Earthly Observatory at SAIC Galleries

August 30 – December 3, 2021

School of the Art Institute of Chicago Galleries

Earthly Observatory explores how we sense, portray, and engage our deep planetary entanglements. Through crafted visions, close listening, and histories of conquest and protest, the exhibition examines the contested relations of ecology to economy, aesthetics to ethics that dominate our experience at one moment, and evades awareness in the next. Drawn from diverse practices across art, design, and the natural sciences, the works invite us to question the ways that we—as one among many earthlings—create our understanding of a manifold world.
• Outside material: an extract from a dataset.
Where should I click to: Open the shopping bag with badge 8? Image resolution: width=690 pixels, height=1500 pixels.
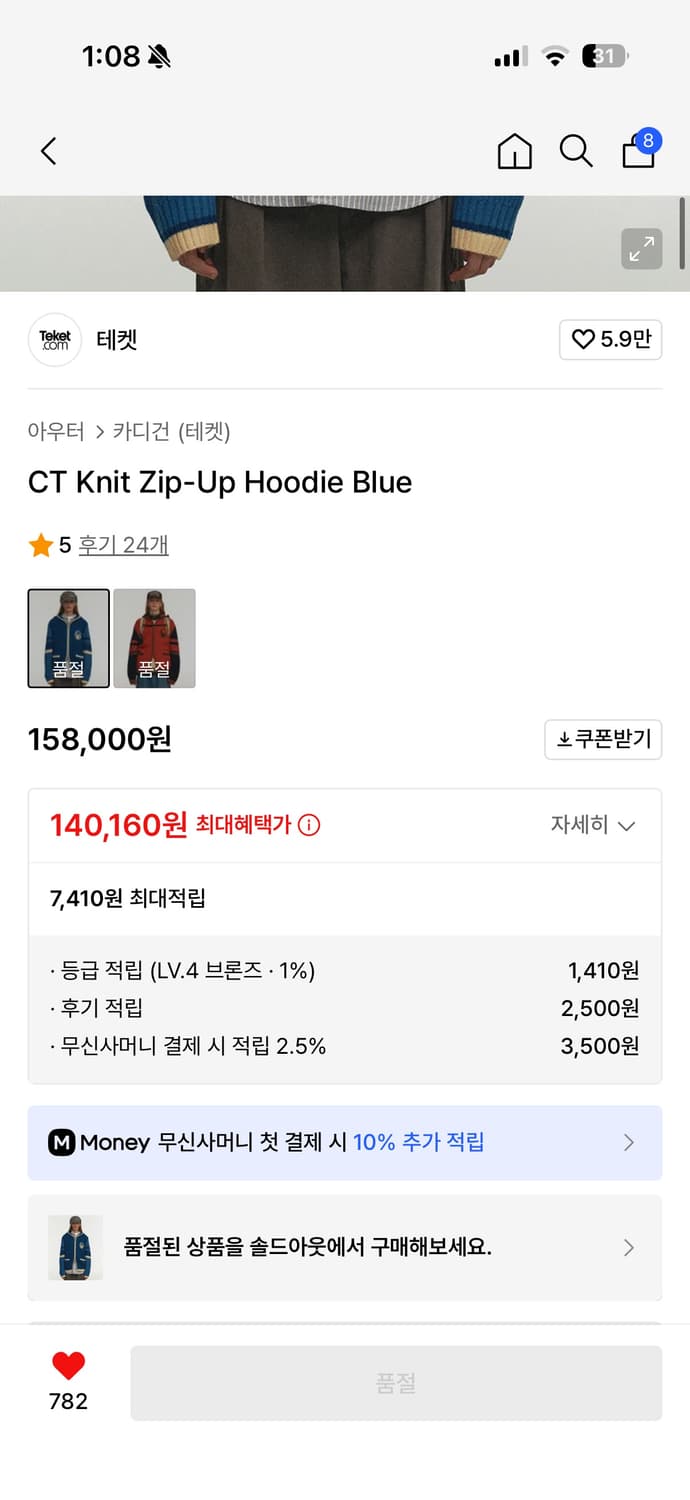click(x=637, y=154)
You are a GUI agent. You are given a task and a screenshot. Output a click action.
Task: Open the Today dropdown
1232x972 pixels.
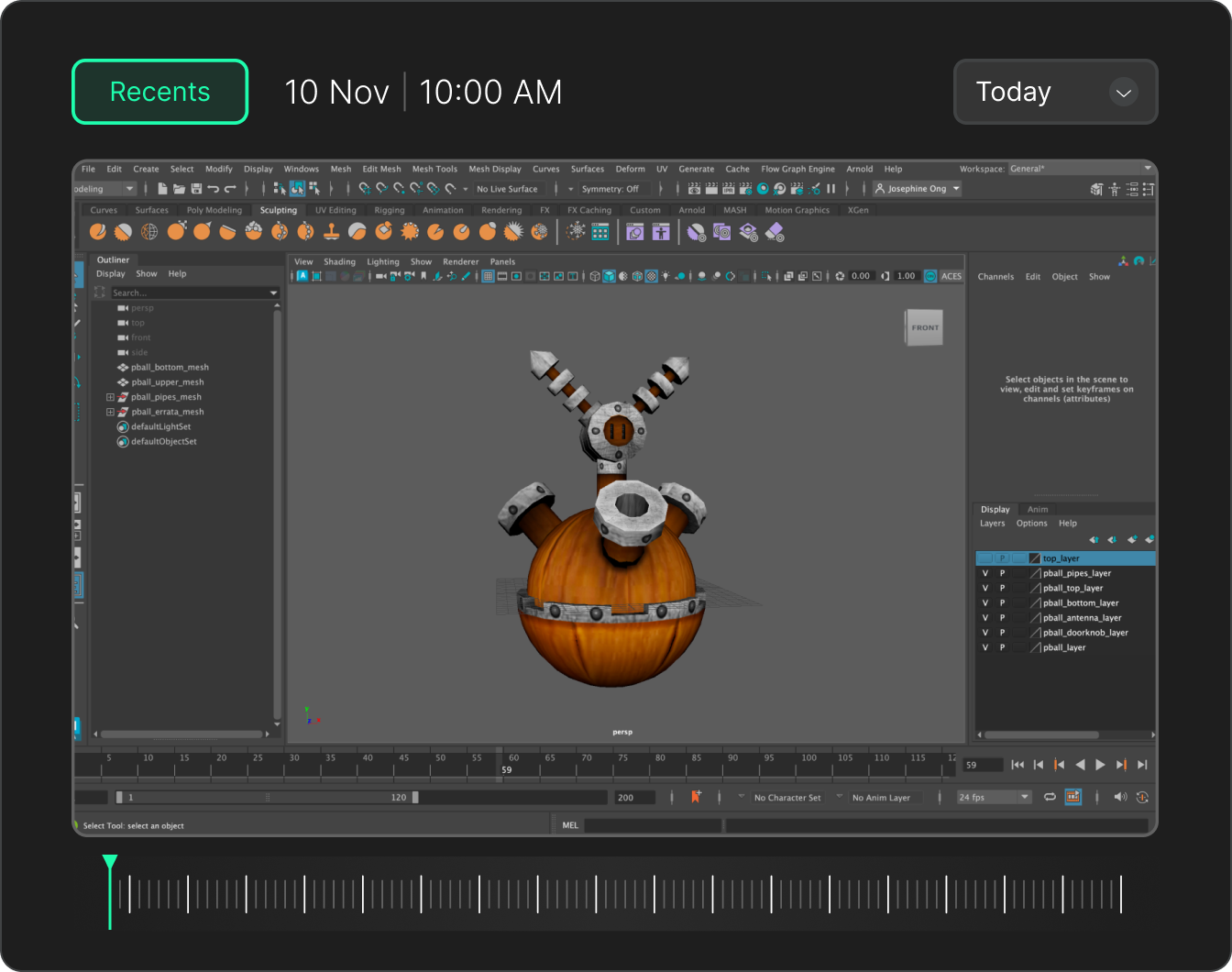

Conditions Of Representation

How do we generate earthly knowledge and how do disciplinary lenses define what we see? Every act of seeing is an entangled instant in which two things manifest at once: what something is, together with what we imagine something to be. As artists reconfigure the relations between materialities and meanings, the boundaries between objectivity and subjectivity blur, revealing the complicated conditions of natural history in a post-natural world.

About the show

Earthly Observatory is curated by SAIC faculty members Giovanni Aloi and Andrew S. Yang and with the assistance of Director of Exhibitions Hannah Barco, Executive Director of Exhibitions Trevor Martin and Graduate Curatorial Assistants Sophie Buchmueller (Dual MA 2022), Sydney Gush (MFA 2022), Parinda Mai (MFA 2022), Cole Howard Thompson (MA 2021), with Director of Exhibitions Operations Steven Plaxco, Senior Exhibition Manager Michael Hall, Assistant Director of Exhibitions Joshua Fairbanks, and Administrative Assistant Kaitlyn Albrecht. Exhibitions at the SAIC Galleries are supported in part by a grant from the Illinois Arts Council Agency. Exhibition documentation by Tony Favarula.



Diatoms, 2017
Hand-painted, hand-glazed ceramic on ceramic flat tile

The complex ecosystems of Earth rely on invisible organisms to thrive. One could go so far as to say that our planet would be a very different place without the essential contribution of diatoms. Regularly overlooked in conversations about biodiversity, diatoms are the largest type of phytoplankton algae. They feed marine animals, absorb carbon dioxide dissolved in the ocean from the atmosphere, and collectively produce as much oxygen as all of the world’s trees. Their nutrient-rich bodies are swept up into the atmosphere by storm winds and deposited on land where they become an essential fertilizer to the tropical forests. Diatoms are extremely small, <0.2 mm in size, and only visible to humans through a microscope. Cortada’s installation invites us to reframe our understanding of ecosystemic agency beyond the limitations of human vision. His ceramic portraits of diatoms foreground the individuality of each microorganism while alluding to its fragility.

Other artists

Allora & Calzadilla+Ted Chiang, Jonas N.T. Becker, Bulletin of the Atomic Scientists, Kelly Church, Rena Detrixhe, Paul Dickinson, Mark Dion, Jeannette Ehlers, Terry Evans, Assaf Evron, The Field Museum Center for Meteoritics and Polar Studies, Terike Haapoja, Paul Harfleet, Isao Hashimoto, Hock E Aye Vi Edgar Heap of Birds, Amanda Hess & Shane O’Neill, Katie Kingery-Page, Tim Lamey, SAIC’s ARC Land Acknowledgment Subcommittee, Meredith Leich, Norman W. Long, Peggy Macnamara, Nandipha Mntambo, Cherish Parrish, Claire Pentecost, Ken Rinaldo, Zoé Strecker, Cole Swanson, Anaïs Tondeur, Walter Tschinkel, Erin Wiersma

School of the Art Institute of Chicago Galleries

SAIC Galleries is a vibrant, public art space that features the boundary-pushing work of emerging and established contemporary artists and designers. Opened in the fall of 2020, SAIC Galleries is part of a four-story gallery and studio space at the School of the Art Institute of Chicago’s (SAIC) 33 Building, located in the heart of Chicago’s Loop at 33 East Washington Street. SAIC Galleries offers 26,000 square feet of exhibition space for annual student and faculty shows, as well as special exhibitions featuring national and international artists.